Black wire at the top of pic!

Ohhhhh thats cool I will have to look into that
 
I bought some thermal cut-off's to do just that for a project some years ago, but ended up putting a big TEC under a heat sink the diode was mounted in so it never got close to hot enough to need it, but a cut-off is a good cheap method of limiting the amount of heat.

You got room for a tec unit?

I might have room for a tec but I definitely don't have room for another heatsink to cool the hot side of the tec. Also that would use up more power. I don't plan on running my laser for more than 1 minute at a time... I dont really need any thermal cooling systems however I am trying to make this more or less idiot proof :D.
 
What diode are you planning on using and what power are you looking to get? You are going to have a heat sink that is ~1 inch by ~1.2 inches. That is not much heat sink. If it is to be used with anything over 500 mW, you need to make it copper. But, copper is soft and doesn't take fins well at all.
 
As you are building a limited duty cycle device using as large of a heat sink as possible affords you more latitude, a small heat sink can get real hot real fast.

I run the 44 and other nubm diodes in a large heat sink until the sink feels noticeably warm and they last very well.
 
This has been used in flashlights for a while, the PCBs over at mtnelectronics have thermal custom cutoffs with open source driver software, but youll probably have to find a way to port over to laser drivers.
 
If you use a microcontroller to run things it gets a lot easier. Many flashlights actually have a microcontroller on board to do things like variable brightness levels, sos/blink modes and all that. This often is the 'unmarked 8 pin chip'.

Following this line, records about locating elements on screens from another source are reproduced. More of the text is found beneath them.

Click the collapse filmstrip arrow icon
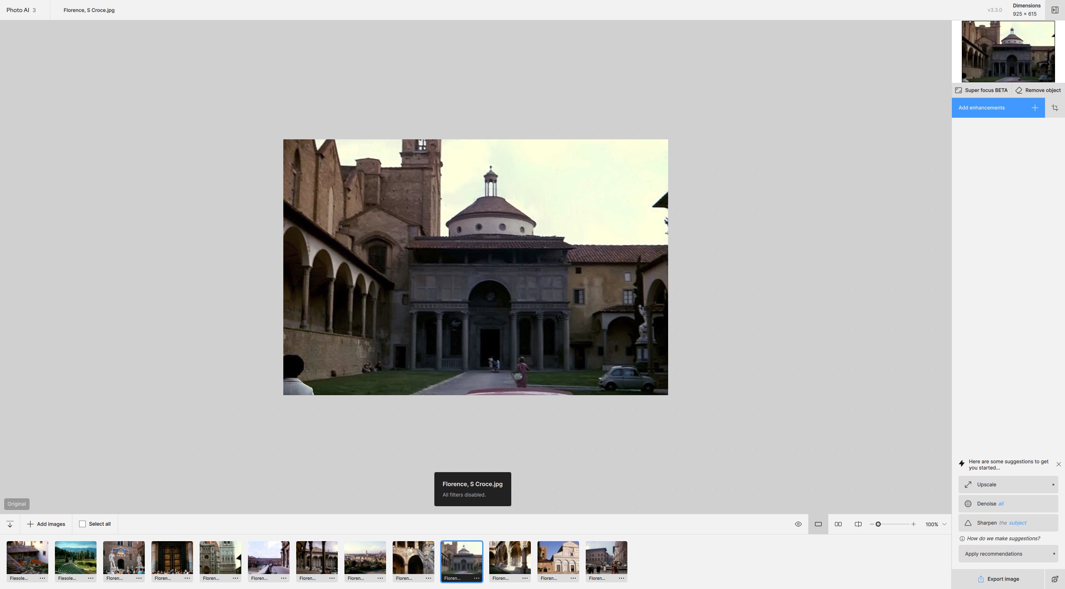This screenshot has height=589, width=1065. point(10,524)
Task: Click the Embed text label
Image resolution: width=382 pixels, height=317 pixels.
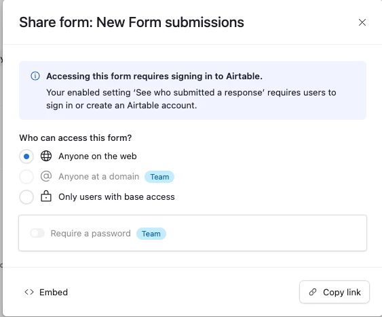Action: tap(54, 292)
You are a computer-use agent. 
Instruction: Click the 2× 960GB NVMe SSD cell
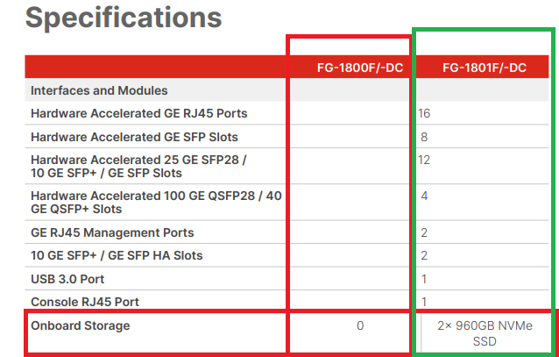(x=485, y=332)
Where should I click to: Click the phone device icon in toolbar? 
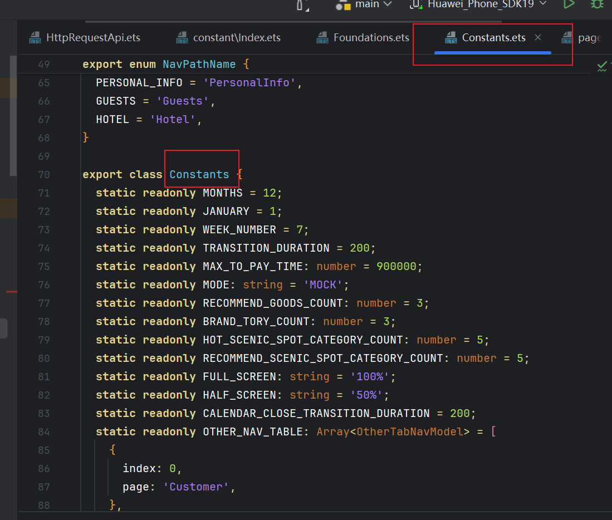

Obviously there are 'easier' methods to achieve such functions, but given space constrains and the very low cost of small microcontrollers you may as well just put a low end PIC-something in there to do all of it.

With laser diode drivers it can be a bit different: some people want linear control instead of PWM and purpose built circuits do a better job there.

If it's not microprocessor controlled to begin with implementing thermal sensing and throttling or shutdown is more difficult to add - if you have the uC on there it only takes 1 spare input pin and a temperature sensor.

Also, with flashlights it can be a desired feature to have it run in 'turbo' mode briefly, where it operates at a power level the cooling cannot sustain for long, but can absorb due to thermal capacity for several seconds. With lasers you'd mostly want them cooled so you can operate them at full power indefinitely.
 
That's true, many people operate diodes even over their absolute maximum rated currents, for long periods of time. Doing that does kill a diode once in a while long before the expected lifetime, but then again, that can still take a long time. If you operate a laser diodes under conditions that reduce it's life by a factor of 10, but it was designed to last 10.000 hours (like a dvd or bluray writer) you'd still have to use it an hour a day for 3 years straight - and very few people do that with pointers.

This something odd that people just tend to do with laser diodes: ignore the manufacturers maximum rating and run higher and higher currents to them, often to the point where pushing even more current does not produce any more output power.

Such a reduction of power is usually the result of the laser just getting so hot it's efficiency drops faster than running higher current can compensate for in light output.

Improved heatsinking and thermal protection may help at that point, but everyone should realize when you surpass the absolute maximum rating on any electronic component it could fail right away as well.